Es frecuente, cuando converso con personas y les pregunto sobre sus recuerdos del colegio, en tanto instancia de aprendizaje y formación, oír una respuesta semejante: la constatación de que han olvidado la inmensa mayoría de lo que estudiaron, que no retuvieron incluso datos básicos ni menos comprendieron algunos procesos o leyes fundamentales del acontecer. Esa respuesta la he oído de personas de muy distinta situación socioeconómica, que llevaron a cabo su educación en escuelas municipales, particulares subvencionadas o particulares e, incluso, particulares de un supuesto alto nivel de excelencia, con fines de lucro y sin fines lucro, que hoy tienen 30, 35, 40 o más años, que son de Santiago o de Provincia; en fin, se trata de una respuesta, como se dice ahora, transversal.
Esta insatisfacción (y resignación) con que, en ese plano, tantos juzgan su paso por el colegio lleva a pensar en un esfuerzo que se percibe, por cierto, como necesario, pero que resulta, en buena medida, frustrado cuando se lo considera de manera retrospectiva. Y no se trata de un mero olvido, como podría a primera vista pensarse, sino de la convicción de que en el proceso existe una asimetría entre la longitud y energía demandadas, de un lado, y los frutos obtenidos, del otro. Es difícil -sobre todo hoy- conectar a los alumnos con lo que ocurre dentro de la sala de clases si sus intereses están en otra parte, como lo constató un estudio universitario reciente, lapidario. Pero mayor es ese desajuste si los contenidos que un profesor en Maule, por ejemplo, obliga a memorizar a sus alumnos se refieren al desayuno de los egipcios en la época antigua, el nombre de la loba que amamantó a Rómulo y Remo o la enumeración de los tratados celebrados por Hitler.
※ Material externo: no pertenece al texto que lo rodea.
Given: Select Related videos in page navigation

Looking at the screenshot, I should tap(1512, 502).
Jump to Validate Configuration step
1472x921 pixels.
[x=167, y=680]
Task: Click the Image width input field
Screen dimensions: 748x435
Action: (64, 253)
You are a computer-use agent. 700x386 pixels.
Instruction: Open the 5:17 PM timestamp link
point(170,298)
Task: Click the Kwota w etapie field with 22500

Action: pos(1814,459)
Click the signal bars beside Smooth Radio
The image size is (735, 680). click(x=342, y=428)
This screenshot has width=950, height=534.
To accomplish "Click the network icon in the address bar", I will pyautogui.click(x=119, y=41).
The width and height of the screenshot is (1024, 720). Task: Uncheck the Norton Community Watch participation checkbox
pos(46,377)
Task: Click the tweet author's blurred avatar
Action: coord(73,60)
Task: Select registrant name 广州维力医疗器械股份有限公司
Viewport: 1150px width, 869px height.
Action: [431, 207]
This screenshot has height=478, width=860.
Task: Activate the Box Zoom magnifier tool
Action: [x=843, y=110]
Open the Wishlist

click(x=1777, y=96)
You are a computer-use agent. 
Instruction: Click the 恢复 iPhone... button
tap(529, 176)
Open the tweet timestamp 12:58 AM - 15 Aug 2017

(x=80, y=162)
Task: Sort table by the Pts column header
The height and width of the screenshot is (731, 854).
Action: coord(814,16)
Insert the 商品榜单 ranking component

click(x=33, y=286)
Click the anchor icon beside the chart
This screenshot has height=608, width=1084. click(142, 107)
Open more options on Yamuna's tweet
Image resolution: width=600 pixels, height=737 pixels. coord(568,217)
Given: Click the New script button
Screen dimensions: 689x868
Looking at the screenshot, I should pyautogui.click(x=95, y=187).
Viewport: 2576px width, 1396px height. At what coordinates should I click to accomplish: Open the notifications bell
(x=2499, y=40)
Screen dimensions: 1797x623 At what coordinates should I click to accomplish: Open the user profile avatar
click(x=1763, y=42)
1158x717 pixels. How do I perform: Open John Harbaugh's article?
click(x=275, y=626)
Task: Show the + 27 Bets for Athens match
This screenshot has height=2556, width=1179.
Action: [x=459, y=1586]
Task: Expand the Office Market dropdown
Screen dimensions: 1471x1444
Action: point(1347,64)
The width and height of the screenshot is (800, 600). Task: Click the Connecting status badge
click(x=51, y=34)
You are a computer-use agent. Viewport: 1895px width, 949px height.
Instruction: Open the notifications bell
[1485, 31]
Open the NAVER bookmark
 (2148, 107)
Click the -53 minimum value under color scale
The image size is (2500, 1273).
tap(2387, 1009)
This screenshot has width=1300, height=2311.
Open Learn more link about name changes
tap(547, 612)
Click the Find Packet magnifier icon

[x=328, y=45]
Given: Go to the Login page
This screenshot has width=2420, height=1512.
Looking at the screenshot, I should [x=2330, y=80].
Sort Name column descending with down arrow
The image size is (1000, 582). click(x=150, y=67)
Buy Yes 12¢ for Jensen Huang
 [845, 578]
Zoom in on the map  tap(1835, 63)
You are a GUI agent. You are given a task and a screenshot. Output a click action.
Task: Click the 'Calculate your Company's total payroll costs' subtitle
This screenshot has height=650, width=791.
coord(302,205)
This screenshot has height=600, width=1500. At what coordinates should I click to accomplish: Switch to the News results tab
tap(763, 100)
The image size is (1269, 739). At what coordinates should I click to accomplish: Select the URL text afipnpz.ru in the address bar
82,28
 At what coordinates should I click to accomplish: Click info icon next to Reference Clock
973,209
Hay, como se ha señalado por especialistas con insistencia, problemas profundos respecto de lo que queremos enseñar (contenidos) y del modo en que podemos enseñar, problemas que se debería intentar abordar con cierta urgencia, me parece, mejorando la comunicación entre los organismos centrales del Estado -sobre todo las políticas e instrucciones del Mineduc- y las escuelas y el profesor mismo, en concreto. En vez de asfixiarlos con nuevas exigencias (ahora, más aún, se le quiere añadir la responsabilidad de educarnos como ciudadanos), pienso, debería aumentarse dentro de ella el espacio libre, la holgura escolar, para allí buscar puntos de encuentro entre los intereses de los alumnos y los conocimientos y habilidades que transmitir. Un ejemplo de esa convergencia, en la cual me cupo un papel tardío y marginal, es la muestra de pinturas que niños de la SIP Red de Colegios exponen en una galería de la CCU. Se puede.